• _What is expected_: Rescale everything from the line containing "Viewport: 1318px width, 597px" down to the end of the items, and give those lines again with their requests. Multiply every coordinate in the answers by 1.7 and round to whole numbers, halves up, but leave the numbers in the requests as they are and leave the pictures out.

• _Supplied data_:
☆ ☆ ☆ ☆ ☆ ☆ ☆

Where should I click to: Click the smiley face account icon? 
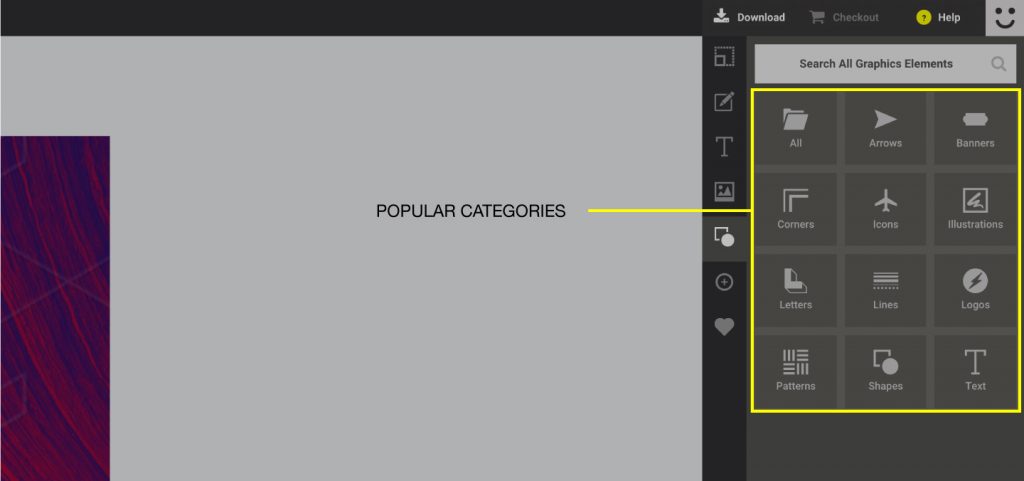coord(1004,18)
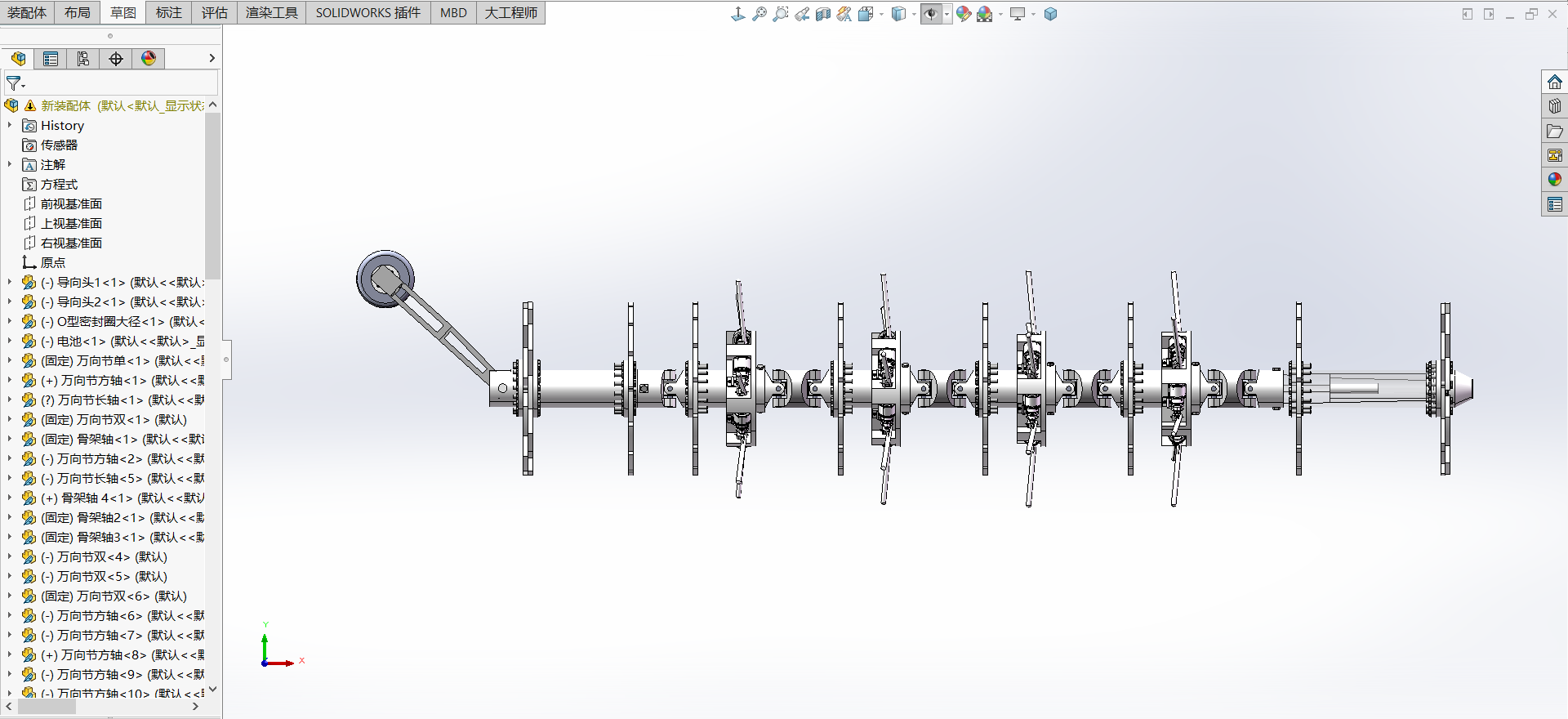Click the feature tree filter field
The image size is (1568, 719).
[x=118, y=83]
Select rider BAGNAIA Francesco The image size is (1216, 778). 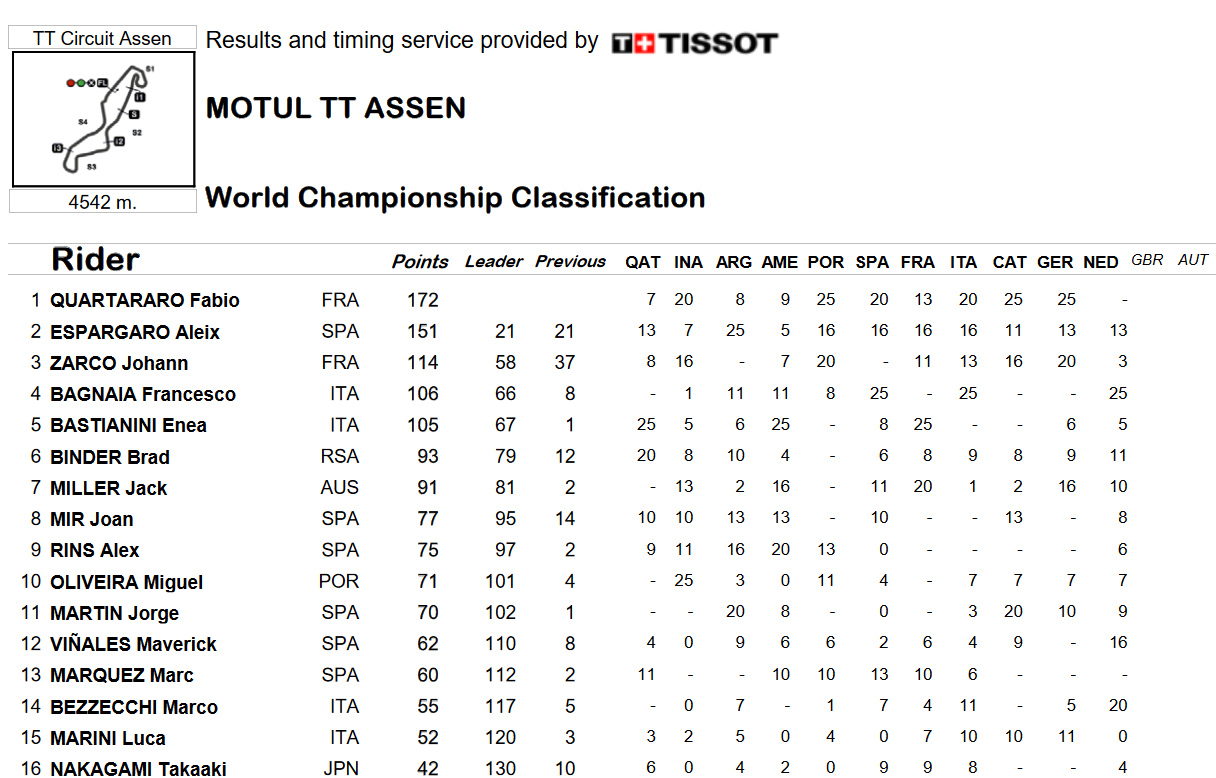[143, 394]
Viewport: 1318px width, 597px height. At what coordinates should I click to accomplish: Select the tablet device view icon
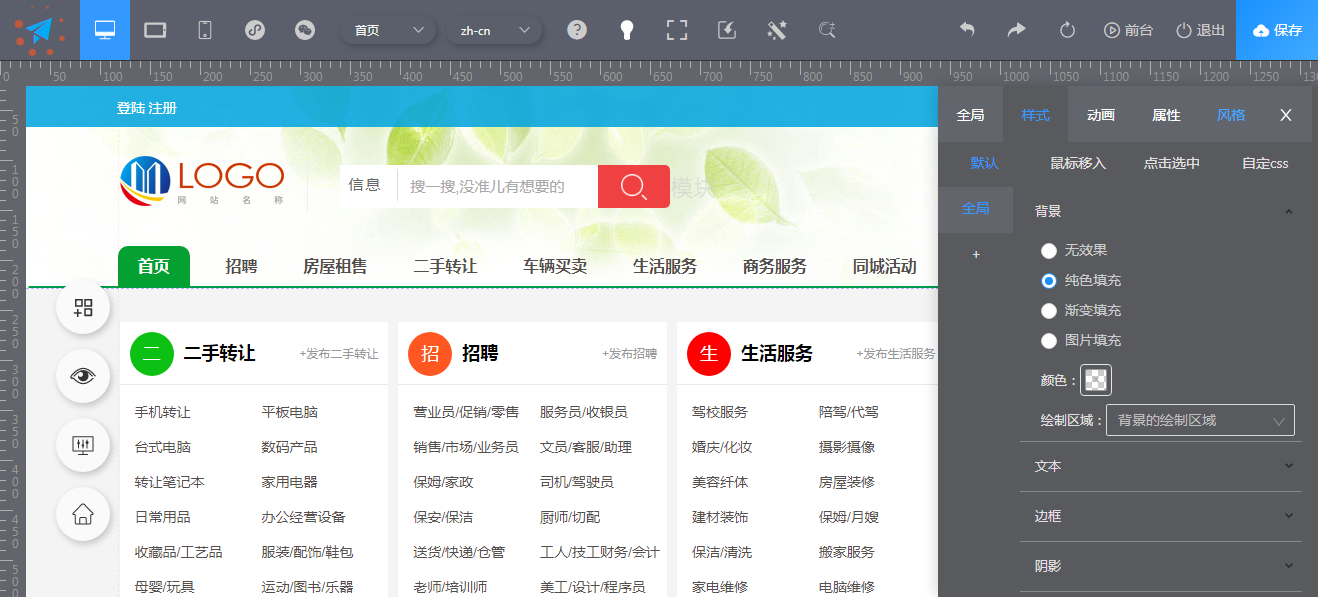coord(154,30)
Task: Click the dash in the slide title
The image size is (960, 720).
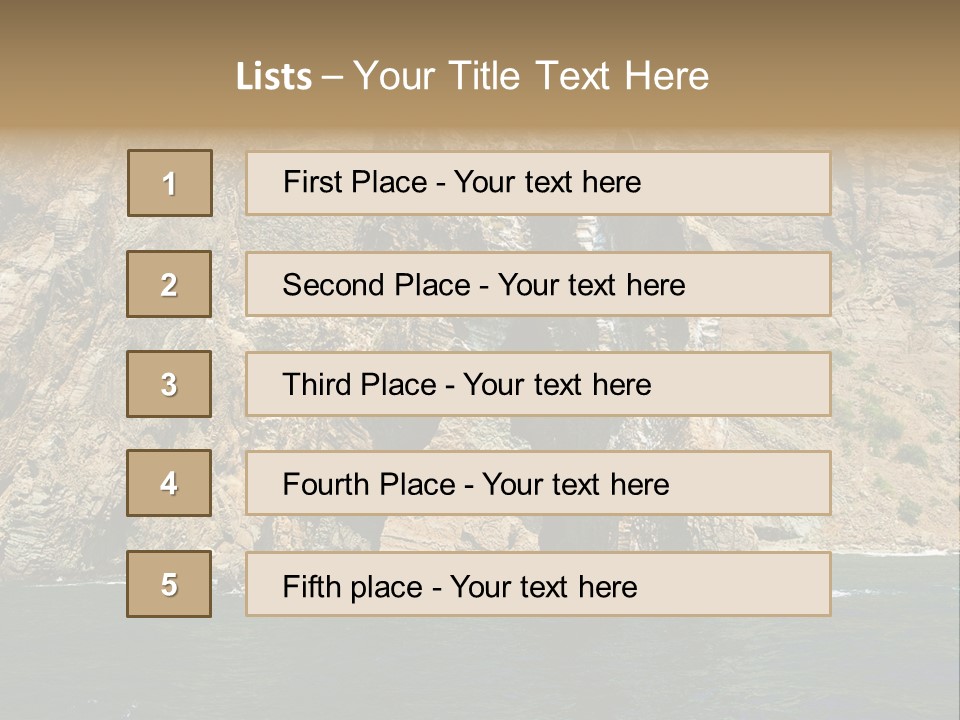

☆ ☆ ☆ ☆ ☆ ☆ ☆

• _Complete output_:
Viewport: 1318px width, 597px height. At what coordinates should I click to accomplish: Select the tablet device view icon
coord(262,51)
Task: Click the dash in the slide title
The image size is (960, 720).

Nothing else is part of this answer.